Dominoes – game played with small, rectangular blocks of wood or other material, each identified by a number of dots, or pips, on its face. The blocks usually are called bones, dominoes, or pieces and sometimes men,stones, or even cards.
The face of each piece is divided, by a line or ridge, into two squares, each of which is marked as would be a pair of dice...

The principle in nearly all modern dominoes games is to match one end of a piece to another that is identically or reciprocally numbered.

ENCYCLOPÆDIA BRITANNICA

多米诺 – 一种使用木头或其他材料制作的方块进行的游戏。方块的每个面上标记上确定的数字或点。方块常常被称做骨,骨牌或片,有时使用人,骨头或卡片进行.

每个骨牌的面使用一条线分成两部分,每个部分标记一个数字.

几乎所有现代骨牌游戏的原则是:骨牌数字相同的部分首位相接,最后连成串.

–––––– 《大英百科全书》

Given a set of domino pieces where each side is marked with two digits from 0 to 6. Your task is to arrange pieces in a line such way, that they touch through equal marked sides. It is possible to rotate pieces changing left and right side.

给定一系列两端标记为0~6数字的骨牌.你的任务是排列这些骨牌,使他们相接触的部分数字相同,你可以左右翻转骨牌.

Input

The first line of the input contains a single integer N (1 ≤ N ≤ 100) representing the total number of pieces in the domino set. The following N lines describe pieces. Each piece is represented on a separate line in a form of two digits from 0 to 6 separated by a space.

第一行输入一个整数 N (1 ≤ N ≤ 100) 代表骨牌的数量. 接下来 N 行代表 N 块骨牌. 每块骨牌使用两个0~6的使用空格隔开的数字表示.

Output

Write “No solution” if it is impossible to arrange them described way. If it is possible, write any of way. Pieces must be written in left-to-right order.

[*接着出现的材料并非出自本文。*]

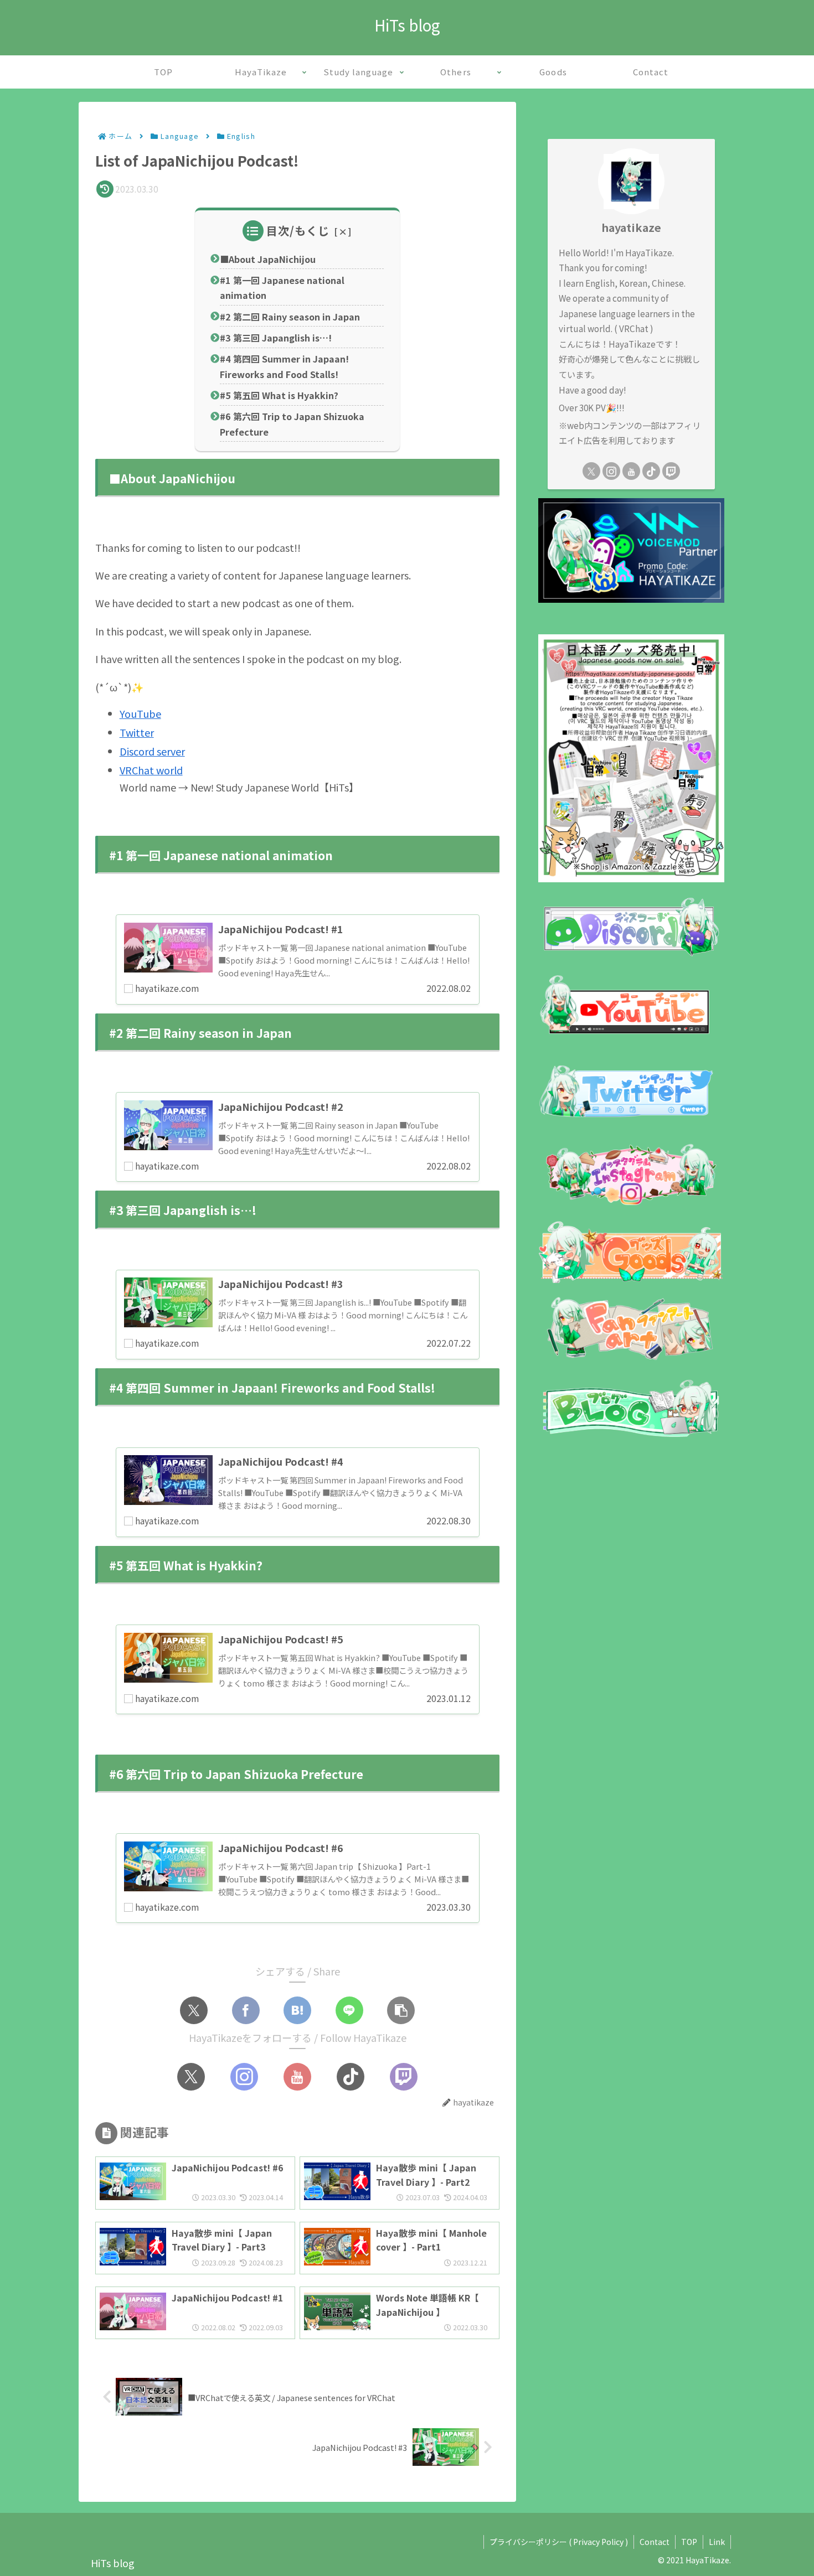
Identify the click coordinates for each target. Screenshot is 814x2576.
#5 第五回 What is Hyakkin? (279, 395)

Every of N lines must contains number of current domino piece and sign “+” or “-“ (first means that you not rotate that piece, and second if you rotate it).

如果无法将骨牌连成串,则输出"No solution". 否则输出任何一种符合条件的排列方案.输出是从左到右描述骨牌的排列.每行包含一个数字和一个符号,分别表示骨牌的编号和是否翻转骨牌,(+表示不翻转,-表示翻转)。

Sample Input

5
1 2
2 4
2 4
6 4
2 1

Sample Output

2 -
5 +
1 +
3 +
4 -

这道题总算让我好好理解了一下dfs.

因为骨牌上数字的范围很小,只有0~6,所以采用矩阵的邻接表来表示骨牌,数组元素的数值代表骨牌的数量.

题目的实质就是问能否找一条欧拉路将所有边走一遍.

首先找到度数为奇数的点,作为起点,如果没有,则任取一个点作为起点.如果度数为奇数的点不是2个(一个起点一个终点)或0个(形成环)那肯定无解.

然后进行深度优先搜索.需要注意的是,如果可以将所有骨牌连在一起,那深搜肯定是一搜到底不会出现回溯的问题.深搜过程中使用一个ans数组记录搜索过程中经过的边.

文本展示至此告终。